This Black History Month we’re celebrating Afro-Latino culture. Today’s story is about the Chicano band rooted in tradition and making loud music for a big movement.

There aren’t many bands that sound like the Los Angeles-based ensemble Las Cafeteras. The seven-piece group plays Son Jarocho, a traditional music genre from Veracruz, Mexico that stems from Indigenous and African musical traditions. 

Part of what makes Las Cafeteras special is that their sound shatters the stereotype of those who think all Mexican music is mariachi! They are one of the only groups in the U.S. preserving this type of Chicano culture.  

The fusion of races and cultures in Mexico has existed for centuries because of the trans-Atlantic slave trade and Indigenous civilizations that thrived for centuries before colonialism. 

Las Cafeteras are committed to keeping this rich Chicano culture alive.

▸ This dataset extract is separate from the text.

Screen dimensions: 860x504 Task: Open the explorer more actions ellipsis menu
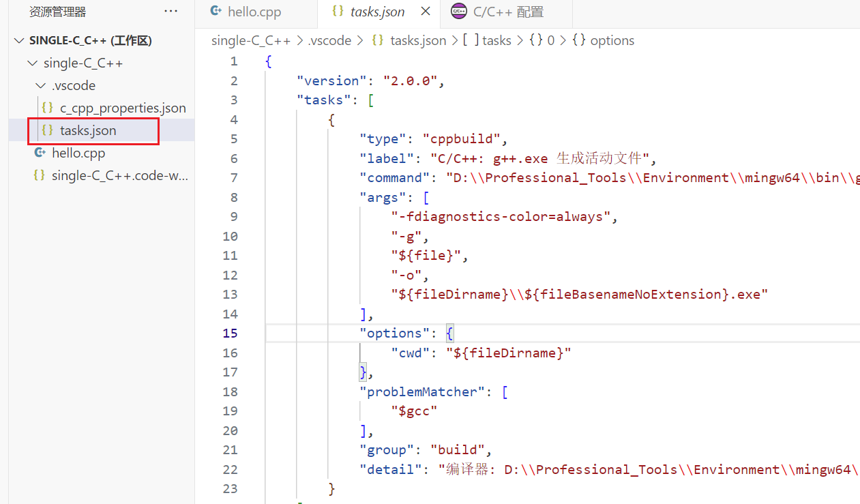point(170,12)
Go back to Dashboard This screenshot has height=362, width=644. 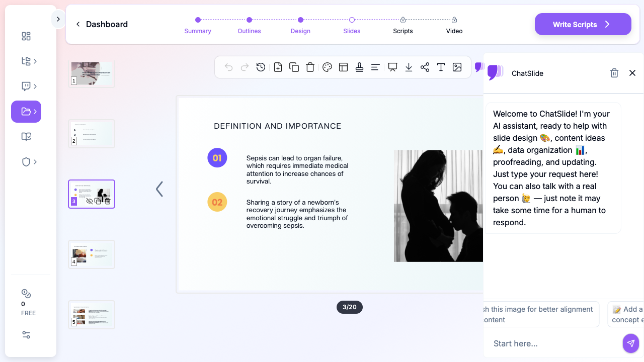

Son Jarocho uses guitar-like instruments, like the jarana jarocha and the requinto jarocho, along with the quijada, a donkey or horse jawbone.

Las Cafeteras perform live shows like no one else. They set up a stage for people to make rhythmic beats with their feet and use call/ response tactics.

Although they’re rooted in century-old traditions, they prioritize engaging youth in their music and live shows. 

And through their music, they expose a new generation to a blend of African and Indigenous ancestral sounds.